▶ Work to be completed: All the records that follow need to be reproduced exactly. Omit the images.

▶ Records to use:
————

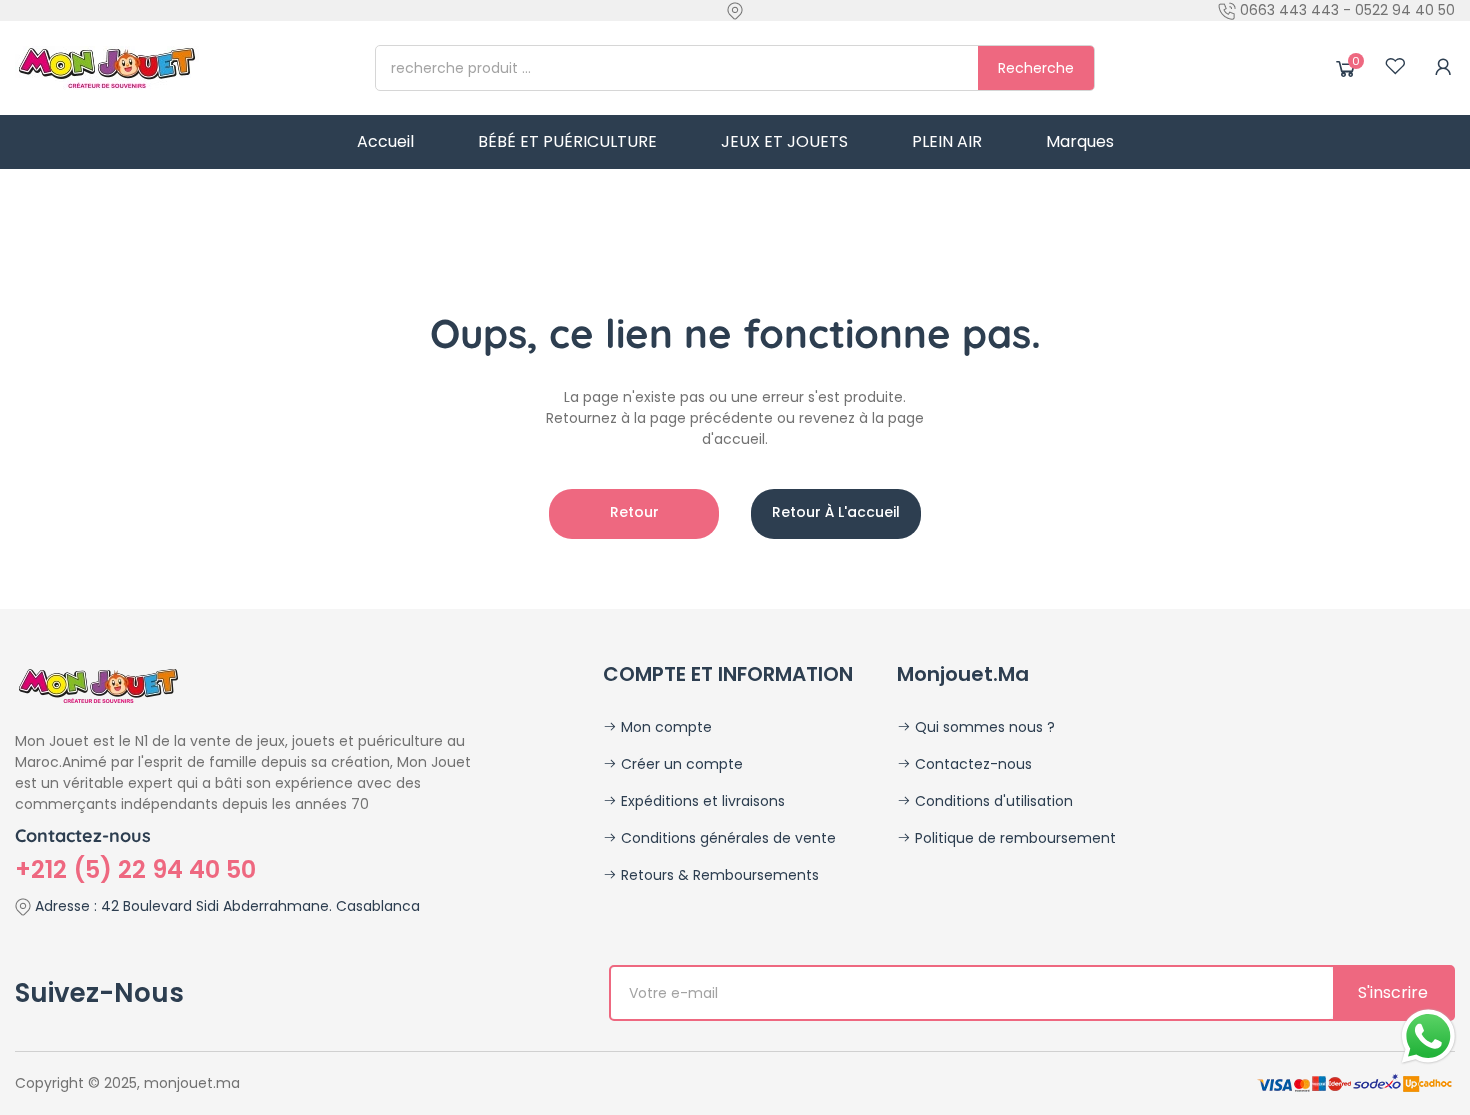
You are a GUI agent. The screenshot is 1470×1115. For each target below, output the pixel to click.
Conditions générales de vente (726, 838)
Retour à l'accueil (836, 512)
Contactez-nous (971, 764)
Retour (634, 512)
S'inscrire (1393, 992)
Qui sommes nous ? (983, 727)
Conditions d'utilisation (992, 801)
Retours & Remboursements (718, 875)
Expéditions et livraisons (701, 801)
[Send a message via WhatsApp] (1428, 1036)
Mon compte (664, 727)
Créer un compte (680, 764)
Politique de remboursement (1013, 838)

————

▶ Output:
You are a GUI agent. The screenshot is 1470×1115. For each target below, output the pixel to click.
Conditions générales de vente (726, 838)
Retour à l'accueil (836, 512)
Contactez-nous (971, 764)
Retour (634, 512)
S'inscrire (1393, 992)
Qui sommes nous ? (983, 727)
Conditions d'utilisation (992, 801)
Retours & Remboursements (718, 875)
Expéditions et livraisons (701, 801)
[Send a message via WhatsApp] (1428, 1036)
Mon compte (664, 727)
Créer un compte (680, 764)
Politique de remboursement (1013, 838)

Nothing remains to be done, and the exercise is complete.